Pour le nouveau-né, il est nécessaire que soient assurés durant la grossesse des taux de 25 (OH) D satisfaisants, au moins durant le dernier trimestre, par un apport quotidien de 400 UI de vitamine?D3 ou une dose de charge de 80 000 UI au début du 7e mois ; cela permet d’assurer un meilleur statut vitaminique D au fœtus et de limiter les risques d’hypocalcémie néonatale.

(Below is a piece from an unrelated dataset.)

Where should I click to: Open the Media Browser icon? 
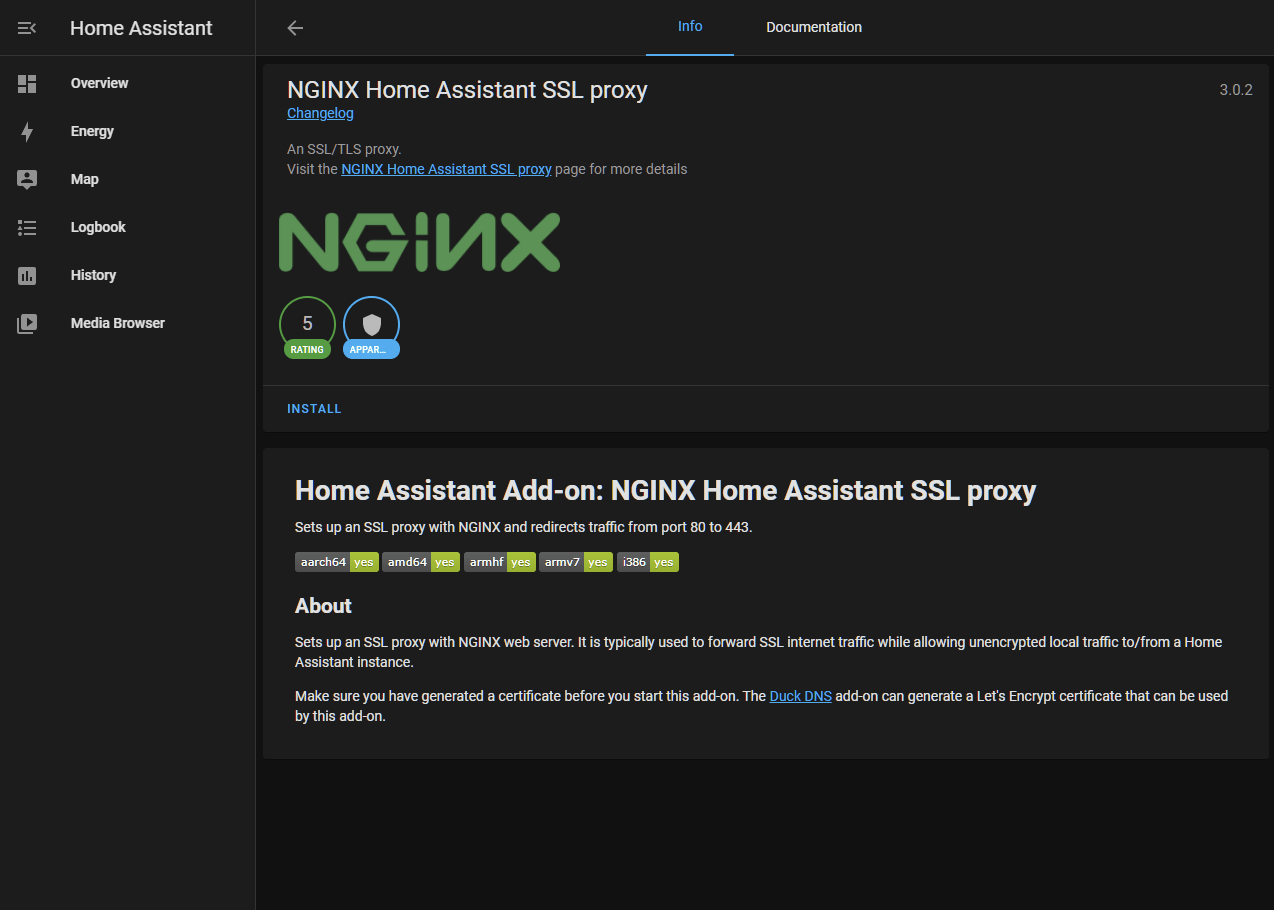tap(27, 323)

Chez le nourrisson, bien que les ANC, conformes à la circulaire ministérielles (1) (de 27 à 37,5 µg/j), soient très supérieurs aux « apports adéquats » retenus aux États-Unis, l’expérience française, vieille de plus de 40 ans, montre que ces apports sont bien tolérés et n’induisent pas de taux excessifs de 25 (OH) D (7). De plus, il apparaît qu’un apport supérieur à 10 µg/j la première année de la vie, diminuerait le risque de survenue d’un diabète de type 1 (8).

* Hôpital d’Enfants, Vandœuvre-lès-Nancy

(1) Circulaire n°140 du 6 janvier 1971. Ministère de la Santé et de la Sécurité sociale. Act Soc Hebdo 1971; 767: 15-16.

(2) Mallet E et coll. Arch Pediatr 2005;12: 1797-803.

(3) Duhamel JF et coll. Arch Pediatr 2000; 7: 148-53.

(4) AFSSA. Étude individuelle nationale des consommations alimentaires 2 (INCA 2) 2006-2007. http://www.afssa.fr.

(5) Chapuy MC et coll. Osteoporosis Int 1997; 7: 439-43.

(6) Rizzoli R et coll. Bone 2010;46: 294-305.

(7) Vervel C et coll. Arch Pediatr 1997 ;4 : 126-32.

(8) Harris SS. J Nutr 2005 ; 135 : 323-5.